Ponte Sublicio
The origin of the name Aventinus has been object of debate since antiquity. Already in Roman times, writers suggested several etymological explanations. According to a passage in Virgil's Aeneid, the "handsome Aventinus" was the son of mythological hero Hercules; according to ancient writer Varro, he was a king from Alba Longa.
Alternatively, its name would derive from the well-known geographic characteristics of the hill: Aventinus from ab advenctu, i.e. "separated" from the surrounding marshes; or ab avibus, because birds flew towards it from the river.
The geographic distinction between the Aventine proper – the summit of the hill between the Tiber to the west and the Circus Maximus to the north – and the "Smaller Aventine" – corresponding to the rise located in the area of modern-day San Saba – was acknowledged by most in antiquity. Starting from the Republican period, however, the name Aventinus was also used informally as a collective place-name for both areas.

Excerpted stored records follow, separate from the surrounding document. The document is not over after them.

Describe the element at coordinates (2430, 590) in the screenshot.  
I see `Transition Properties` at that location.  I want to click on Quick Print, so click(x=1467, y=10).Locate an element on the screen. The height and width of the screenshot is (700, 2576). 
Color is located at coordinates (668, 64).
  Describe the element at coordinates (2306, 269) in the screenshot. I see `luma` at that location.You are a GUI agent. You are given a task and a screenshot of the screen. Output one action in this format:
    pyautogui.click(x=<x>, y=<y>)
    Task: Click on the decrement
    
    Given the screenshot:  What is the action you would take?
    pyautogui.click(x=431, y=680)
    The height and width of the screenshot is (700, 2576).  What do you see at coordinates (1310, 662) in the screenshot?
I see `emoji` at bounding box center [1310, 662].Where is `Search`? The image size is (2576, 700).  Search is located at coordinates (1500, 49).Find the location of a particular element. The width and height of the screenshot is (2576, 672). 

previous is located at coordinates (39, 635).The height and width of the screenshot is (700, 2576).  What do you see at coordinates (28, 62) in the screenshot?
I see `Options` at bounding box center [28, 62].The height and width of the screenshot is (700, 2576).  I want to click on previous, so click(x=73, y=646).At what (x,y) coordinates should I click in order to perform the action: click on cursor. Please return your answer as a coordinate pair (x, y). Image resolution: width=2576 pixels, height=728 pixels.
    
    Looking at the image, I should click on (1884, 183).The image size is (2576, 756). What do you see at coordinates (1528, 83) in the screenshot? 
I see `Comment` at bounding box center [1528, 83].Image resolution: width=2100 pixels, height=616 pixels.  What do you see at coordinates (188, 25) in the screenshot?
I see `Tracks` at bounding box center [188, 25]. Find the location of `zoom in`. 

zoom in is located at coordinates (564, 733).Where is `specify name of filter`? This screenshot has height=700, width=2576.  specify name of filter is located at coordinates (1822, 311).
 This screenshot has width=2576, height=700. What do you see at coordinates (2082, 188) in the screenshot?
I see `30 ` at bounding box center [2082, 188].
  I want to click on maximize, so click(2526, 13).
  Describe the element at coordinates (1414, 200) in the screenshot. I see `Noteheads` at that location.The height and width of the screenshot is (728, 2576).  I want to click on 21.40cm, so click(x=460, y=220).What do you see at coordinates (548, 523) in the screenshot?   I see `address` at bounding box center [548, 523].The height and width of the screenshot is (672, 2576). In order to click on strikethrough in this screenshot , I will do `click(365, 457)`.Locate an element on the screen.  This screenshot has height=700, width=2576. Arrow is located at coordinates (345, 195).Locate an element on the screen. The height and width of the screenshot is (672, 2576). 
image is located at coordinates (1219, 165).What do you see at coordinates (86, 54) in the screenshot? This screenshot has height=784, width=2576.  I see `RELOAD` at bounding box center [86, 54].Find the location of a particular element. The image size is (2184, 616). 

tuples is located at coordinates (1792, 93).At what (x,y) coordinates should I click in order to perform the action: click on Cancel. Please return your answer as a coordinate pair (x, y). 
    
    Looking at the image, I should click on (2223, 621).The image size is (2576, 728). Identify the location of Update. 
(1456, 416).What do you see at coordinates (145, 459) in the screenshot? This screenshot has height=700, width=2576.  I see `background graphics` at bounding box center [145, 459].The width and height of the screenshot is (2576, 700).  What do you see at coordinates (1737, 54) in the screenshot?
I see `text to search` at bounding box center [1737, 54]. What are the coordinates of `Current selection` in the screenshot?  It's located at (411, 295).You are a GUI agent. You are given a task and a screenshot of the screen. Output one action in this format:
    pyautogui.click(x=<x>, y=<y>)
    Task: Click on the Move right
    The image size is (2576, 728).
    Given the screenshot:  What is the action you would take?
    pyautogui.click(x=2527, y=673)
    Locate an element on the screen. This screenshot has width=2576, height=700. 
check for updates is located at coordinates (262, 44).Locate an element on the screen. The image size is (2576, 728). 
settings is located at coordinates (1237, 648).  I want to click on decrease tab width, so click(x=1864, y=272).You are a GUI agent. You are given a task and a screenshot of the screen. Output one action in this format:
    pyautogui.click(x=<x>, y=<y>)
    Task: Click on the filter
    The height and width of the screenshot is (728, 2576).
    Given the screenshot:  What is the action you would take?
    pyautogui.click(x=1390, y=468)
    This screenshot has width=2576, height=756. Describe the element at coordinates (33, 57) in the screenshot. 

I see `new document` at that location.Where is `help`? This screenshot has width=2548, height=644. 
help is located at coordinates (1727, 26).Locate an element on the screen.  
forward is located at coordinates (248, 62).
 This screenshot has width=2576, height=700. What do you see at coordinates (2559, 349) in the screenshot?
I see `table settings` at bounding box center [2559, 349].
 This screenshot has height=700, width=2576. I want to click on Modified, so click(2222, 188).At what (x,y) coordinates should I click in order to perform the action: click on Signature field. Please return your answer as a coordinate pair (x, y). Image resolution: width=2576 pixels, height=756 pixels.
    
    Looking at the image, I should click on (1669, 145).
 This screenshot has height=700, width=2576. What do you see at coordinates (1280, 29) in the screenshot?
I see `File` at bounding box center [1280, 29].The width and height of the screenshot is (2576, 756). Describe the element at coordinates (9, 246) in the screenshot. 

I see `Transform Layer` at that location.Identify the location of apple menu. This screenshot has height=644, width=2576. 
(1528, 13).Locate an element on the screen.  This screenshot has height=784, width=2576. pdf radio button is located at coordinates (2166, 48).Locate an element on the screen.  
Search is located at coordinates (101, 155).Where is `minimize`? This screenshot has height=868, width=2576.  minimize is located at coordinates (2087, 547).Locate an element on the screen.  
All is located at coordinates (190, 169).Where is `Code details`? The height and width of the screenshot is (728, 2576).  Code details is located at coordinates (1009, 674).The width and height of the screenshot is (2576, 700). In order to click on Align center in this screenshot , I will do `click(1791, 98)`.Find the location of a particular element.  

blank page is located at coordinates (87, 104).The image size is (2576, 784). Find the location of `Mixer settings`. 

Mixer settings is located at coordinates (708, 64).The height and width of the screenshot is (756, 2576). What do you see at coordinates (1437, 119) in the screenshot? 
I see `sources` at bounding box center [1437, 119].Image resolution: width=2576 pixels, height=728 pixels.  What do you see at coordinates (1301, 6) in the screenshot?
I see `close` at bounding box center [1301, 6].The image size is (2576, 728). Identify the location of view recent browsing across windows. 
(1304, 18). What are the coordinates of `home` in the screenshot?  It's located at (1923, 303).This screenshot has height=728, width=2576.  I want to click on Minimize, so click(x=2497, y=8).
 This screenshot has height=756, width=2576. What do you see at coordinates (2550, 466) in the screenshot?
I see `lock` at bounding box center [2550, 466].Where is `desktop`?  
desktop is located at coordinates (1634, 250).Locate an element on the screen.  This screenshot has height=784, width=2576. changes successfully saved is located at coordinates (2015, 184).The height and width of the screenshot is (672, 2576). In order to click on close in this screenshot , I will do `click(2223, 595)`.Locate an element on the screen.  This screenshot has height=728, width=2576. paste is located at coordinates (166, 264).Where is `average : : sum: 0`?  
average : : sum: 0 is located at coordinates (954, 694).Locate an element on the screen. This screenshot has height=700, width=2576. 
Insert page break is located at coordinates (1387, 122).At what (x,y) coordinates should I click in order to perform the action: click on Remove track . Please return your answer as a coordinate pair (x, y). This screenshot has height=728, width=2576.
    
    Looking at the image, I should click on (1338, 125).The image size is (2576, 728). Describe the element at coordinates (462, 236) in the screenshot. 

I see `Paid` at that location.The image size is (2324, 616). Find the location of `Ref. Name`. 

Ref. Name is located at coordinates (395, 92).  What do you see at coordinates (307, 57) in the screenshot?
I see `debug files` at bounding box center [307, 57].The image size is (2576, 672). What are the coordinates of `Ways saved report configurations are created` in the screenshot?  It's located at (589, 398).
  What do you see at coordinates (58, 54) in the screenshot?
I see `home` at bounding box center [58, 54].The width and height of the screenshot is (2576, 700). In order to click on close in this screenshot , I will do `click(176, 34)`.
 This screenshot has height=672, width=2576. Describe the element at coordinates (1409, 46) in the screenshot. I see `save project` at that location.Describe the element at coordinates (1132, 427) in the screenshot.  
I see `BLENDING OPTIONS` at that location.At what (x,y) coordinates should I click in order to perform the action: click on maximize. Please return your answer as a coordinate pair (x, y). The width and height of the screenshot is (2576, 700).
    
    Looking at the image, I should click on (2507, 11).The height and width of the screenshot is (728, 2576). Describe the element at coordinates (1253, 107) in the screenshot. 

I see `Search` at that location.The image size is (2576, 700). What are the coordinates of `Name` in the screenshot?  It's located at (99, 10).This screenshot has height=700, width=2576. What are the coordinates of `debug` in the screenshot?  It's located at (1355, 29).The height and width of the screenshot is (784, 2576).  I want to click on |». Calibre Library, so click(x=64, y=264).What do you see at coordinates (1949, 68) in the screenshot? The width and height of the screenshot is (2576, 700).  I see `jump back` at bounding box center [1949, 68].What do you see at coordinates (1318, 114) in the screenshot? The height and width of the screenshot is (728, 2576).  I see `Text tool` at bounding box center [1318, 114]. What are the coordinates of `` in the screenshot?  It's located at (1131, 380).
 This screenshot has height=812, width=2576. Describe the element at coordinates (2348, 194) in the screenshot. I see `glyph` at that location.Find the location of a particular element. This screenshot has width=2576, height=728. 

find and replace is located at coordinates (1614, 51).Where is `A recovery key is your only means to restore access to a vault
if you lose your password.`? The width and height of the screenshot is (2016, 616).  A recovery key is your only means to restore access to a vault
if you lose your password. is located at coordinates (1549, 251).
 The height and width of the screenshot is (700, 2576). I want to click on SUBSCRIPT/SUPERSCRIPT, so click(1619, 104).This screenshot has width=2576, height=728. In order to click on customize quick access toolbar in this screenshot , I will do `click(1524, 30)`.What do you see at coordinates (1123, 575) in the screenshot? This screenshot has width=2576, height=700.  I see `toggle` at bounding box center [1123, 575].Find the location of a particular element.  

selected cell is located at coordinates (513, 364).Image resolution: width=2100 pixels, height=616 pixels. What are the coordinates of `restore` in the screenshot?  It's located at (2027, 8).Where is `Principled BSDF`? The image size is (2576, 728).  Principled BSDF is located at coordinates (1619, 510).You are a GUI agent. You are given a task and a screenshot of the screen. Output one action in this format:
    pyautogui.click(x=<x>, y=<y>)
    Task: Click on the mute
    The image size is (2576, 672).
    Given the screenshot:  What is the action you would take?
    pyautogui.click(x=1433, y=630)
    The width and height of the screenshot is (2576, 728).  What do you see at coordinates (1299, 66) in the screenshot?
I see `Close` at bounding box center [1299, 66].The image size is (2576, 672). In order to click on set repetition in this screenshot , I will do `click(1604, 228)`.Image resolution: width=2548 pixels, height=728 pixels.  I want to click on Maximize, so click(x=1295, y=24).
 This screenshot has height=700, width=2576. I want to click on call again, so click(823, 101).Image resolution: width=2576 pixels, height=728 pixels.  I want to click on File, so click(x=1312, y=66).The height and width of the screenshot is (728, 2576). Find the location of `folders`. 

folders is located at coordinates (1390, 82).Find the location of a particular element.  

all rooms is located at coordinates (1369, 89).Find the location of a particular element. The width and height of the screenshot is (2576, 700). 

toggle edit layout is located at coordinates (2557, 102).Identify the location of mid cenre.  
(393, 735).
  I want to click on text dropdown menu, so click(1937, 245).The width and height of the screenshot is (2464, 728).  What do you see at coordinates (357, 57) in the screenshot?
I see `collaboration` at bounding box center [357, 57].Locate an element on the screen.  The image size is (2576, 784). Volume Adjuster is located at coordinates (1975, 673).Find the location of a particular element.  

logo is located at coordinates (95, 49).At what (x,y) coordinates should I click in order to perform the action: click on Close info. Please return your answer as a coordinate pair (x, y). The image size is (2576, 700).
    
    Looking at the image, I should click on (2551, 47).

In AD 7, when Augustus subdivided the territory of Rome in administrative regions, the two areas fell under different jurisdictions: the summit of the hill (the Aventine proper) constituted the 13th Region; the lower Aventine was included in the territories of the 12th Region.
The Aventine hill is the southernmost mount of Rome. It declines steeply into the Tiber, south of the Tiberine island, where the river is narrower and easily wadable or crossable by boat. Since early on, the plain had a key role in the history of the city and had constant and direct influence on the topographic evolution of the Aventine.
The Aventine's natural features also influenced the character of the first settlements and their later urbanization. According to ancient sources, the hill was covered by thick woods and patches of pasture land, populated by many birds but scarcely inhabited by humans. Because of its natural characteristics and the marshes that surrounded it, the Aventine hill remained for long an isolated and impervious place. It is known that a grove of laurel trees (Loretum/Lauretum) was located here in antiquity, and it continued to be a significant landmark well into the Imperial period, when two important neighborhoods (vici) were named after it: vicus Loreti maioris and vicus Loreti minoris.
Thus, at different stages, the natural features and the topography affected the development of the Aventine hill, which was first destined to agriculture, and later transformed into a mercantile quarter connected to the nearby river port.